What you have to do:
Please copy all of the records exactly, leaving nothing out.

** Provided entries follows **

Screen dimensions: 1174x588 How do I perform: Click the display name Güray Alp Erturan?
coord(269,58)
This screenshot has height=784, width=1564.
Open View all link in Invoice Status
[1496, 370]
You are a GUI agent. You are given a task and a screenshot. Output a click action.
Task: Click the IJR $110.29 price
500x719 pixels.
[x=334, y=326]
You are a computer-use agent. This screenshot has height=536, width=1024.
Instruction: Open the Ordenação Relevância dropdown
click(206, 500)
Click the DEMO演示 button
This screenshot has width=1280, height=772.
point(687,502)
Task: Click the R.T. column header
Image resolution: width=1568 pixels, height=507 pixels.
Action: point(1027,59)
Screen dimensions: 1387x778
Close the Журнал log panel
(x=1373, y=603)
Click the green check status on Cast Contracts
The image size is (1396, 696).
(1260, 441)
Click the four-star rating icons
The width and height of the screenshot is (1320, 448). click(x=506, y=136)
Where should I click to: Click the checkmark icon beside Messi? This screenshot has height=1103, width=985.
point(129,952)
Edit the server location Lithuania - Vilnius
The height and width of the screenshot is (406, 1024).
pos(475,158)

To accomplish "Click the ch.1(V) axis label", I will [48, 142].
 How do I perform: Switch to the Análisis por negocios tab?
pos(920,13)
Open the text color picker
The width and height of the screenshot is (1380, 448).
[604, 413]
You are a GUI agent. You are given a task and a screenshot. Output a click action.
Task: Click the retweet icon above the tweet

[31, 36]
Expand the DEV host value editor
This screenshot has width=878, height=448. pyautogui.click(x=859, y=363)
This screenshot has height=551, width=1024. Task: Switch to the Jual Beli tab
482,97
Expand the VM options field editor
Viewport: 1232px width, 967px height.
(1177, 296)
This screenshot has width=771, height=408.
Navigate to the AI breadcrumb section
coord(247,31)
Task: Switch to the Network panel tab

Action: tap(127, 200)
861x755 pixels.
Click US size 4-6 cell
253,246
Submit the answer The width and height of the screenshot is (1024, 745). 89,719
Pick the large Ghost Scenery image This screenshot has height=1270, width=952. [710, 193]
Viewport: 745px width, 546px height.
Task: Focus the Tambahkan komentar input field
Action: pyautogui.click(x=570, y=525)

** End of Provided entries **

Answer area:
Screen dimensions: 1174x588 How do I perform: Click the display name Güray Alp Erturan?
coord(269,58)
This screenshot has height=784, width=1564.
Open View all link in Invoice Status
[1496, 370]
You are a GUI agent. You are given a task and a screenshot. Output a click action.
Task: Click the IJR $110.29 price
500x719 pixels.
[x=334, y=326]
You are a computer-use agent. This screenshot has height=536, width=1024.
Instruction: Open the Ordenação Relevância dropdown
click(206, 500)
Click the DEMO演示 button
This screenshot has width=1280, height=772.
point(687,502)
Task: Click the R.T. column header
Image resolution: width=1568 pixels, height=507 pixels.
Action: point(1027,59)
Screen dimensions: 1387x778
Close the Журнал log panel
(x=1373, y=603)
Click the green check status on Cast Contracts
The image size is (1396, 696).
(1260, 441)
Click the four-star rating icons
The width and height of the screenshot is (1320, 448). click(x=506, y=136)
Where should I click to: Click the checkmark icon beside Messi? This screenshot has height=1103, width=985.
point(129,952)
Edit the server location Lithuania - Vilnius
The height and width of the screenshot is (406, 1024).
pos(475,158)

To accomplish "Click the ch.1(V) axis label", I will [48, 142].
 How do I perform: Switch to the Análisis por negocios tab?
pos(920,13)
Open the text color picker
The width and height of the screenshot is (1380, 448).
[604, 413]
You are a GUI agent. You are given a task and a screenshot. Output a click action.
Task: Click the retweet icon above the tweet

[31, 36]
Expand the DEV host value editor
This screenshot has width=878, height=448. pyautogui.click(x=859, y=363)
This screenshot has height=551, width=1024. Task: Switch to the Jual Beli tab
482,97
Expand the VM options field editor
Viewport: 1232px width, 967px height.
(1177, 296)
This screenshot has width=771, height=408.
Navigate to the AI breadcrumb section
coord(247,31)
Task: Switch to the Network panel tab

Action: tap(127, 200)
861x755 pixels.
Click US size 4-6 cell
253,246
Submit the answer The width and height of the screenshot is (1024, 745). 89,719
Pick the large Ghost Scenery image This screenshot has height=1270, width=952. [710, 193]
Viewport: 745px width, 546px height.
Task: Focus the Tambahkan komentar input field
Action: pyautogui.click(x=570, y=525)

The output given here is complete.